Has a nation changed its gods,
    even though they are no gods?
But my people have changed their glory
    for something that does not profit.
Be appalled, O heavens, at this,
    be shocked, be utterly desolate,
says the Lord,
for my people have committed two evils:
    they have forsaken me,
the fountain of living water,
    and dug out cisterns for themselves,
cracked cisterns
    that can hold no water.

Romans 1:16-25 (NRSV)

For I am not ashamed of the gospel; it is the power of God for salvation to everyone who has faith, to the Jew first and also to the Greek. For in it the righteousness of God is revealed through faith for faith; as it is written, “The one who is righteous will live by faith.”

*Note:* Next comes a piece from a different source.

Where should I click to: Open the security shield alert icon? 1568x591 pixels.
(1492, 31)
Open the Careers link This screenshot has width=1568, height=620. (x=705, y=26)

For the wrath of God is revealed from heaven against all ungodliness and wickedness of those who by their wickedness suppress the truth. For what can be known about God is plain to them, because God has shown it to them. Ever since the creation of the world his eternal power and divine nature, invisible though they are, have been understood and seen through the things he has made. So they are without excuse; for though they knew God, they did not honor him as God or give thanks to him, but they became futile in their thinking, and their senseless minds were darkened. Claiming to be wise, they became fools; and they exchanged the glory of the immortal God for images resembling a mortal human being or birds or four-footed animals or reptiles.

Therefore God gave them up in the lusts of their hearts to impurity, to the degrading of their bodies among themselves, because they exchanged the truth about God for a lie and worshiped and served the creature rather than the Creator, who is blessed forever! Amen.